File Delivery Options
This document outlines the options available in terms of how file-based deliveries are made.
Defaults
- File Format: CSV
- File Compression: GZIP
- Folder structure: See here
- Files are automatically partitioned
- Success File is by default provided
File Delivery Strategies
When configuring a file feed one of the following strategies must be selected for how new and updated data gets shared.
Forward
Only data new in time is delivered. As time passes only the net new data forward in time is delivered.
When locations are added or updated bacfkills for these will not be sent.
Everything
For each delivery, all data is sent, this makes ingestion straightforward specifically for smaller datasets.
File Formats
CSV
We deliver .csv
with a header column and ,
as the delimiter.
File Compression
We offer to compress each file delivered with GZIP
.
Folder Structure
This describes the folder structure used to separate consecutive deliveries of data.
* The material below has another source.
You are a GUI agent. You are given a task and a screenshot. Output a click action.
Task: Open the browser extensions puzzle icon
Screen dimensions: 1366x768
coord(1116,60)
Files are partitioned by date and time of the shipment.
[/PREFIX]/[DATASET]/[DELIVERY_DATE_AND_HOUR]/[PERIOD_START_DATE]/
PREFIX
is optional and customisableDATASET
the name of the data delivered in the folder, e.g.foot_traffic_week
ortrade_area
DELIVERY_DATE_AND_HOUR
the date and hour of the delivery (UTC) e.g.2023/01/01/13/
would be data with delivery started on Jan 1st, 2023 at hour 13 UTC.PERIOD_START_DATE
time partitions of data, indicates start date of each observation period, e.g.2022/12/01
would be data describing December 2022.
Custom folder paths and file-names can be accomodated upon request, as long as it utilises building blocks seen above
File Partitioning
Files are automatically partitioned into several chunks/files. These files are numbered.
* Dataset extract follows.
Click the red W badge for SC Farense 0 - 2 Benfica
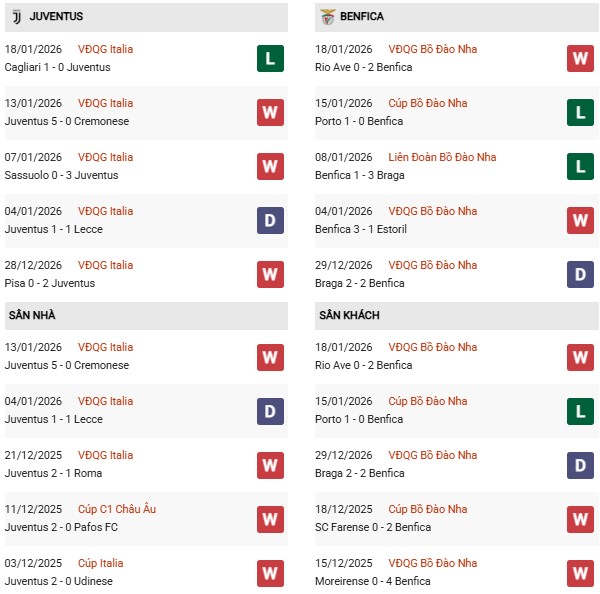The image size is (600, 594). click(581, 518)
There is no guaranteed sort between the chunks/files in a single delivery.
Success File
If enabled, a success file can be provided.
The success file is simply a file that is written after all files within one folder has been successfully written to the target.
Before success file each file gets validated by checksum to ensure its integrity after moving the data over the wire.
[<PREFIX>/]<DATASET>/2023/02/24/14/2022/11/01/_SUCCESS
[<PREFIX>/]<DATASET>/2023/02/24/14/2022/11/01/<DATASET>000000000000.csv.gz
[<PREFIX>/]<DATASET>/2023/02/24/14/2022/12/01/_SUCCESS
[<PREFIX>/]<DATASET>/2023/02/24/14/2022/12/01/<DATASET>000000000000.csv.gz
The name of the success file is _SUCCESS
and contains no particular information.